Simplifying the artificial neural network, from theory to efficient reality
Thanks to new technological advances, potential savings in computer memory storage and execution times are staggering.
Now that recent multi-stage computer vision algorithms have been created for practical use—over 100 years after Alexander Bain and William James coined the term “neural network” and 40 years after Paul Werbos’ dissertation on creating an algorithm to numerically simulate an artificial version of these processes—the focus may be shifting to simplifying this process to a single stage.
Based on the research of how a brain processes the identification of a visual object (namely through a hierarchical ordering of edge detection, color changes, visual attention, shape recognition, and object identification), this algorithm contains a parallel set of stages that passes data along a chain of layers. It starts with the object on display and ends with a computer output that identifies the object as belonging to one of several classes. The Universal Approximation Theorem (UAT) suggests that this multi-stage algorithm can ultimately be consolidated into a single stage.
The potential savings in computer memory storage and execution times are staggering.
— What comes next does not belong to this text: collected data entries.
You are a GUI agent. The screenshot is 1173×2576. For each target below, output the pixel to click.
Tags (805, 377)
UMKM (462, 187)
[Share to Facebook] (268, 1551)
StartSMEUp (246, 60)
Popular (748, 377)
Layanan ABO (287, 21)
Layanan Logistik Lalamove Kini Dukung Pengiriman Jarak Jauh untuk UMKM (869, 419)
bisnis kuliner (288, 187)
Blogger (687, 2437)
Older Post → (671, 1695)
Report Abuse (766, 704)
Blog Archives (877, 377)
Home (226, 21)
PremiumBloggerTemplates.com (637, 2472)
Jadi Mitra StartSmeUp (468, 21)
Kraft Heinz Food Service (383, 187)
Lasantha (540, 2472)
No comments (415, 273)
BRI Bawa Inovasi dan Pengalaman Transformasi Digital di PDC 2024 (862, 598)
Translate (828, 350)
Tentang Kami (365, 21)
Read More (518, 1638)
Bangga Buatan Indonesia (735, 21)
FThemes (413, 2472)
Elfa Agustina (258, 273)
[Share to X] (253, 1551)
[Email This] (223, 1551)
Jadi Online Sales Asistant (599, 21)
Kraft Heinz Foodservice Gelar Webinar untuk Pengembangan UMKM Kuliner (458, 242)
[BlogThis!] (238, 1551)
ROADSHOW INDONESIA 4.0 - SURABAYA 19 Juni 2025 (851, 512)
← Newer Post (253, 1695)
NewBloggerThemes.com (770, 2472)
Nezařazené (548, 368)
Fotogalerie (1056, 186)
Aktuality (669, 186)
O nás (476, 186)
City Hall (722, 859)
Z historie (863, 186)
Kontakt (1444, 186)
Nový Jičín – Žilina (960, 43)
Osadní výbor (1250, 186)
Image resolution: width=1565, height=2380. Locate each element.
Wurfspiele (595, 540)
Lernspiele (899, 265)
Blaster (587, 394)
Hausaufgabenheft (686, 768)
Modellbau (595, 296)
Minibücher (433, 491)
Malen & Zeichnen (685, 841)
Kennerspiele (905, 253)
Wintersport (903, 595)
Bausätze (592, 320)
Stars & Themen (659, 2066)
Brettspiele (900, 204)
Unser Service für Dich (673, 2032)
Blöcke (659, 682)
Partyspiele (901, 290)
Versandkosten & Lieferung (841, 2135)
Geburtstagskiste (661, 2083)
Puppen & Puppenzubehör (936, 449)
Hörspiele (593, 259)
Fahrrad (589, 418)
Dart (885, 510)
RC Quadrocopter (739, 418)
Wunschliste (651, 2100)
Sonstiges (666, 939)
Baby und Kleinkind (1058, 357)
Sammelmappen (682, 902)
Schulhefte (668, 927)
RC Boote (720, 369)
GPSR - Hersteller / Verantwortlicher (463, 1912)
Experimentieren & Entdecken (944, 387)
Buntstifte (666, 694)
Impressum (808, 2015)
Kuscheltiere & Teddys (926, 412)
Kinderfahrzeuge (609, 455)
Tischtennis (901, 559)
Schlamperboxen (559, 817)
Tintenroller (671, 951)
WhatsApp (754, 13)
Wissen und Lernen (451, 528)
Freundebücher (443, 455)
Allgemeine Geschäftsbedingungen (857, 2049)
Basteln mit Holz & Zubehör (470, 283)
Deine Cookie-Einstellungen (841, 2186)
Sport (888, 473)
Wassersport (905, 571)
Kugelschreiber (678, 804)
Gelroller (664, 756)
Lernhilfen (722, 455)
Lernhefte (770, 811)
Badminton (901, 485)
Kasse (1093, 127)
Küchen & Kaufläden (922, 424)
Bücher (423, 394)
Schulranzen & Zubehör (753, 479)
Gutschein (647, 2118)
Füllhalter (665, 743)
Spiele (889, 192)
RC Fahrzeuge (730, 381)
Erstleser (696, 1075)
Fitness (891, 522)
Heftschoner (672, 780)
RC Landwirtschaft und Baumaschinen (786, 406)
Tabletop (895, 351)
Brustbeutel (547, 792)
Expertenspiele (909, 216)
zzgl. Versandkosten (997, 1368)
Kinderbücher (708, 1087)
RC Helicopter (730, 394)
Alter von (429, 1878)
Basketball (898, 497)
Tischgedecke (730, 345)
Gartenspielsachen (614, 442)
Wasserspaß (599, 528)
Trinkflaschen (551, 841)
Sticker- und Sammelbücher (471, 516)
Learning from Past Setbacks
However, from a commercial standpoint, we are not there yet. The work of Yann LeCun and his Bell Lab colleagues in the 1990s—training a computer to classify more than 10 classes of objects—was ultimately halted by computer processing speeds. It was not until the year 2012 that a group from the University of Toronto, led by Alex Krizhevsky, harnessed the power of the graphics processing unit, which enabled a deeper design of the LeCun version.
This new deep artificial neural network had enough computing capacity to expand upon the number and complexity of computational layers and to overcome the limitations of processing speeds; it regained favor as the algorithm of choice for computer vision and object detection.
The wide-ranging applications of this deep version include face detection, merchandise detection, and, most recently, in the area of medical diagnoses of Alzheimer’s disease using MRI images. But as you might notice, this expansion of layers and parameters may one day reverse itself if we adhere to the UAT’s call for a single layer.
From Theory to Proven Practicality
That’s where James LaRue enters the picture. As ICF’s technical director for cybersecurity services, LaRue presented a newly-allowed patent at the April 2018 SPIE Disruptive Technologies conference in Orlando, Florida. It may be the first proven and practical solution to deliver on the UAT promise. It is important to note that a theorem may state that something is true without giving an actual example, leaving it up to a practitioner to create one.
Such is the case with the UAT and with LaRue’s patent. His idea was to utilize a technique that condenses the multiple steps of computations across each successive neural network layer into one single step of processing for each layer. An additional multiplication then combines the series of single steps and produces one final single step process is then executed.
The technique is the culmination of combining the learning of numerical association, submarine detection, and speaker identification in the context of multiple conversations. Hence, the solution presented in the patent is more about applying conceptual ideas to the problem rather than directing computational resources to it.
The patent was based on the LeCun solution from the 1990s with the result, as reported to DARPA at the Innovation House project in 2012, that the Patent (application at that time) yielded an accuracy of 97% (relative accuracy to the LeCun solution) but operated at a speed 10x faster; which makes sense since we only had to execute a single layer approximation.
From Proven Practicality to Potential Implementation
Now that LaRue’s patent has been approved—lending even more credibility to the solution—he will use the machine learning enterprise developed at ICF to move forward with promoting the UAT one-step solution for implementation alongside present multi-stage implementations. Imagine an Unmanned Aerial Vehicle (UAV) that is doing on-board computer vision tasks, and consider its limited fuel resources that must be rationed for flying and other complex tasks and computations.
Now imagine a UAT algorithm that consumes one-tenth of the power required for those computer vision tasks. It’s another win-win solution!